The archivists among us surely long to see a fully restored version of the film derived from 35mm elements, and the new Final Cut should almost provide that, bar a few mainland minutes. Yet folklorists must surely enjoy the flawed long version; that old variation in quality, the sudden grainy sequences, are textural scars that remind us of a checkered past. The multigenerational flaws of decades-old transfer technologies are embedded in the images. Forever incomplete, with something added, something removed, like an old folk ditty with lyrics honed and melodies reshaped by time, The Wicker Man remains splendidly imperfect, the perfect folk film artefact.
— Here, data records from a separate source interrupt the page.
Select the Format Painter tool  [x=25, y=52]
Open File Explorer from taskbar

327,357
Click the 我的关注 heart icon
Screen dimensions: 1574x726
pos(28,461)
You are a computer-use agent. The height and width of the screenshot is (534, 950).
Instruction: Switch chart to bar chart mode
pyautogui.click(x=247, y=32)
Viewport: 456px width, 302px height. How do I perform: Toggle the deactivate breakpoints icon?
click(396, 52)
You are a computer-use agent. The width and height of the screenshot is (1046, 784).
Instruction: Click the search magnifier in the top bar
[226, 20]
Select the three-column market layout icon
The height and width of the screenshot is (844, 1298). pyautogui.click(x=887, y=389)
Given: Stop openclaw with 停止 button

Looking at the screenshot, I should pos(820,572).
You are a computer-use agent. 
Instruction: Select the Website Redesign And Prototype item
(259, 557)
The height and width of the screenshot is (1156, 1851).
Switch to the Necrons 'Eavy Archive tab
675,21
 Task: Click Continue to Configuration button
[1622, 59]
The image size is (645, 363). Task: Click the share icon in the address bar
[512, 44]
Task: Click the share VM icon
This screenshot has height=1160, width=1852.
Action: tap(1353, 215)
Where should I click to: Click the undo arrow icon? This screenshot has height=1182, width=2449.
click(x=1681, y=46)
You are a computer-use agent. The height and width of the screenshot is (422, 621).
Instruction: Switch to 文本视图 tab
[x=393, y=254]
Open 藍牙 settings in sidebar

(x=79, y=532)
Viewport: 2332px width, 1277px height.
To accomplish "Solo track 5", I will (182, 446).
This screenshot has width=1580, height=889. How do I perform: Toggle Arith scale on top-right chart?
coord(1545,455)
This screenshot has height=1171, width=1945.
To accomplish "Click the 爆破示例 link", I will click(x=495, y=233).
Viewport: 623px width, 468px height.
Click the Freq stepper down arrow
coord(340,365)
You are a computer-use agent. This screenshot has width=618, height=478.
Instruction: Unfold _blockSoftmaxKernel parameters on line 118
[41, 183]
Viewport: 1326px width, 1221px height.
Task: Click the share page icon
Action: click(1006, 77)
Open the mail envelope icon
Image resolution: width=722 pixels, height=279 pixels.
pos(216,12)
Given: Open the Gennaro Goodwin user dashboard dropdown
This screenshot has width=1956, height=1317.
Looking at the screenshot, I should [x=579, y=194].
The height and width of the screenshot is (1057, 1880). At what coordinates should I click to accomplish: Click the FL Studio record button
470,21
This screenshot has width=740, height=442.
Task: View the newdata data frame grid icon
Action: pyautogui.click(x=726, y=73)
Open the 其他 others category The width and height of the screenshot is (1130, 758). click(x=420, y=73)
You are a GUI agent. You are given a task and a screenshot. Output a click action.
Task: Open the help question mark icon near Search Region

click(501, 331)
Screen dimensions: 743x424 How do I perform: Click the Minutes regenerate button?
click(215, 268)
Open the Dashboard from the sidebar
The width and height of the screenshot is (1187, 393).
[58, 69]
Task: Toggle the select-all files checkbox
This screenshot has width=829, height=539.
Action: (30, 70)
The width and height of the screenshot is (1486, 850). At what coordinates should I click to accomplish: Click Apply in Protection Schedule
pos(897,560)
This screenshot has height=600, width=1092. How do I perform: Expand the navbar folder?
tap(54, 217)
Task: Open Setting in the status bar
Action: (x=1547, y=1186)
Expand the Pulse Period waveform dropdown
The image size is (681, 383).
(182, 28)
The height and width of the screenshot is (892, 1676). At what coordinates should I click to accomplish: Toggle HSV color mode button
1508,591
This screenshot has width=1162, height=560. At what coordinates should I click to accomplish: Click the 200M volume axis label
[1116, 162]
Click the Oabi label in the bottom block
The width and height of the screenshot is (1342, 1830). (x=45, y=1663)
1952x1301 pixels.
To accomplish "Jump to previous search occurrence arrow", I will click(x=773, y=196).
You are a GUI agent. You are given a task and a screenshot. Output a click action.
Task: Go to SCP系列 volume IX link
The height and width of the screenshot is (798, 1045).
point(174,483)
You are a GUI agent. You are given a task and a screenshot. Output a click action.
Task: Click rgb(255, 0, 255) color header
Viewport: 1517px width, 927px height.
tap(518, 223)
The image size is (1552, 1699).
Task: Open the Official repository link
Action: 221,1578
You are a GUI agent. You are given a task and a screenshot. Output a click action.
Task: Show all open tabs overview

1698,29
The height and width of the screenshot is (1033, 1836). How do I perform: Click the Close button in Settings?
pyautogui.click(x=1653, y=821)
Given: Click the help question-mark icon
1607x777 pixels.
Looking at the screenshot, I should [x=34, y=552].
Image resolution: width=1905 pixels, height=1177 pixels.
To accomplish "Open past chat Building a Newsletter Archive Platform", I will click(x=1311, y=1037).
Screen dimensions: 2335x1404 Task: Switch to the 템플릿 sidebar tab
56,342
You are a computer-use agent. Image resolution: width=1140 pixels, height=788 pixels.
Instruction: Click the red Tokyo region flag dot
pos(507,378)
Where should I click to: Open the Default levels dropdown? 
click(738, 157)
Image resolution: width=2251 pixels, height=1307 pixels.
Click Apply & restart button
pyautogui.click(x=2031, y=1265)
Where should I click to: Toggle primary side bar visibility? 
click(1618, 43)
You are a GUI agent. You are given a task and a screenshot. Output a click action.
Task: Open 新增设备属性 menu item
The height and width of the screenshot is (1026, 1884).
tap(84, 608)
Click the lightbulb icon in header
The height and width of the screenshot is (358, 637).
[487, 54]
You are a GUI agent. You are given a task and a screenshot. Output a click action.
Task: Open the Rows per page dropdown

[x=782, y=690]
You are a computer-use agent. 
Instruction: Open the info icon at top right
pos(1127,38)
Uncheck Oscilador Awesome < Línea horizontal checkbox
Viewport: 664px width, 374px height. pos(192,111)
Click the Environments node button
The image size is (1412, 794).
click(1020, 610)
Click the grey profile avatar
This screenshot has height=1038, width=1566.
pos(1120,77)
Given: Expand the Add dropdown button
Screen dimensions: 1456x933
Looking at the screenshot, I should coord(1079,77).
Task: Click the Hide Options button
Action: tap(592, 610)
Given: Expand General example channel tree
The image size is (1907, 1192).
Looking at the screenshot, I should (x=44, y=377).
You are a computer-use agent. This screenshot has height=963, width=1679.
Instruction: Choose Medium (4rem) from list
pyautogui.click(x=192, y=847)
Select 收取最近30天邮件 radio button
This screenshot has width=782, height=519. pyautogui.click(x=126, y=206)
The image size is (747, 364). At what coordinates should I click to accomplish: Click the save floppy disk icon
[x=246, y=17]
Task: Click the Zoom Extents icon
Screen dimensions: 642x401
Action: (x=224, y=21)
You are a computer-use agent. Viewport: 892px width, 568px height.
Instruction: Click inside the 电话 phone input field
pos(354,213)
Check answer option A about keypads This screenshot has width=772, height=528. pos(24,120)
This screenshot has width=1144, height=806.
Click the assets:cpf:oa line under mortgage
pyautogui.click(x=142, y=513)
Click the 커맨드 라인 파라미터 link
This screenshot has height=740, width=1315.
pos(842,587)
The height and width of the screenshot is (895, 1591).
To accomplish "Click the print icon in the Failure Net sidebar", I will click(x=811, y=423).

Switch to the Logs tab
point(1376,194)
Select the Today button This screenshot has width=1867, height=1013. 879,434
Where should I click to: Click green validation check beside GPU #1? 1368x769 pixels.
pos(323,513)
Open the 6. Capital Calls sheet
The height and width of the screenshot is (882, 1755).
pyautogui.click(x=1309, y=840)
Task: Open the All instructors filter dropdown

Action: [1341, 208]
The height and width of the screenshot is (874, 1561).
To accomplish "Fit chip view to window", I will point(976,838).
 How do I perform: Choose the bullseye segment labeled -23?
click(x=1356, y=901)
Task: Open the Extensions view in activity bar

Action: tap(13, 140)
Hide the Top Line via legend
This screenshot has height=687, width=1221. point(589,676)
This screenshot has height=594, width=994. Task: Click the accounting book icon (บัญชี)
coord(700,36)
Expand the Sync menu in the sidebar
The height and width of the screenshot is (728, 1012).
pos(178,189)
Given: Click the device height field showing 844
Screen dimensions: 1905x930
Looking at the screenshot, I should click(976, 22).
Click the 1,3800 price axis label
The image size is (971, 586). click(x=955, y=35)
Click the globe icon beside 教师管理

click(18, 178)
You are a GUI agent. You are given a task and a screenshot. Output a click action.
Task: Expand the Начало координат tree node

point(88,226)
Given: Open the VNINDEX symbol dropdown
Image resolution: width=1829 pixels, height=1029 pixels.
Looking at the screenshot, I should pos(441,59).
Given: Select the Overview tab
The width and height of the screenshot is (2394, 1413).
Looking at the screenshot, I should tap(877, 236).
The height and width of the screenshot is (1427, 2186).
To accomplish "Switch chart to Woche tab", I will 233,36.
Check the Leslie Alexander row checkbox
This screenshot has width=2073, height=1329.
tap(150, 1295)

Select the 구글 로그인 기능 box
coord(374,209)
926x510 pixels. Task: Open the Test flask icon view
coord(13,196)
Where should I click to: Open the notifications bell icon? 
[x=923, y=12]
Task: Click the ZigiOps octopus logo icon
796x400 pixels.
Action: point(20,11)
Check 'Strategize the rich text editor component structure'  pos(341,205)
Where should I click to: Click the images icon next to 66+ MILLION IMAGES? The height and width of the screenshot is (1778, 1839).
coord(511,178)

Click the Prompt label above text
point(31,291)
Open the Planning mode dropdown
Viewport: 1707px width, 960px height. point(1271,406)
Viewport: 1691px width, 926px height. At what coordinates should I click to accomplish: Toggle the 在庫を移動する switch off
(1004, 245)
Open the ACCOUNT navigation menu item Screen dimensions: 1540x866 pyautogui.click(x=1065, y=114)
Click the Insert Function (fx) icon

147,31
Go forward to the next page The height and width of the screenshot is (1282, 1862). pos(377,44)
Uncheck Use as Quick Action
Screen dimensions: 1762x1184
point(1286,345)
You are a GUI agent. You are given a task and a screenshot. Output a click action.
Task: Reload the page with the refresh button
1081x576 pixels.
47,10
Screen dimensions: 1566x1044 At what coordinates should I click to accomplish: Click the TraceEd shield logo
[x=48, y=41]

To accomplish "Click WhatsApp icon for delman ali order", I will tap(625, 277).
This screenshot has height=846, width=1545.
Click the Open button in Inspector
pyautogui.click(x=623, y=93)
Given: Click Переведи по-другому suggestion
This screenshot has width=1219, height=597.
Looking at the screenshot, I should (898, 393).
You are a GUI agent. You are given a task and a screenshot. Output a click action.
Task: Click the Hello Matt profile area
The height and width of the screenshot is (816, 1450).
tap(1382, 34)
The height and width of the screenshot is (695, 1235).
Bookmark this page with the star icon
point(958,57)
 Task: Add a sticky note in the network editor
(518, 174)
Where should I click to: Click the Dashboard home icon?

Marvellous as it is to see the ‘medium’ version released, no version can be definitive. You get a glimpse, and wonderful it is, but never the whole story. If you register the imperfections in its surface – and many viewers don’t, Hardy has noticed – they restate the complex drama that surrounded its production. It’s hard to imagine anything visually like it happening in this ‘born digital’ age. When you switch on that hard drive, it either works, or it doesn’t; you get all of it, or none of it. Whereas different textures of analogue remind us of The Wicker Man’s patchwork history, the mystery, the indistinctness; it’s even a little like the visual equivalent of Brian Wilson’s unfinished Beach Boys album, Smile. Both are legendary; both were rebuilt, with newness layered upon the old, but neither can be experienced exactly as was originally intended. Incompleteness only adds to the fascination.
Forty years on, The Wicker Man still stands alone. Resistant to genre labels, of its time but ahead of its time, it also harks to a world outside time – a mysterious, tantalising world of indistinct folk memory, a distant Albion that lies within us all. Technological advances have not diminished our ache for something less artificial; and, as we plunge ever faster into an uncertain future, yet reach back and wonder at a shared folk history that remains just out of our grasp, The Wicker Man’s ribald relevance is endlessly refreshed, and its earthy allure grows stronger.
“It stands apart from time and space,” concludes Hardy. “I think it has endured because it’s about part of this country’s life, and mythology, and existence.” While we remain sceptical of modernity and power, and ponder what we might believe in, but still enjoy a joke and a sing-song, The Wicker Man will continue to tower enigmatically above us – whether we gather a good harvest or not.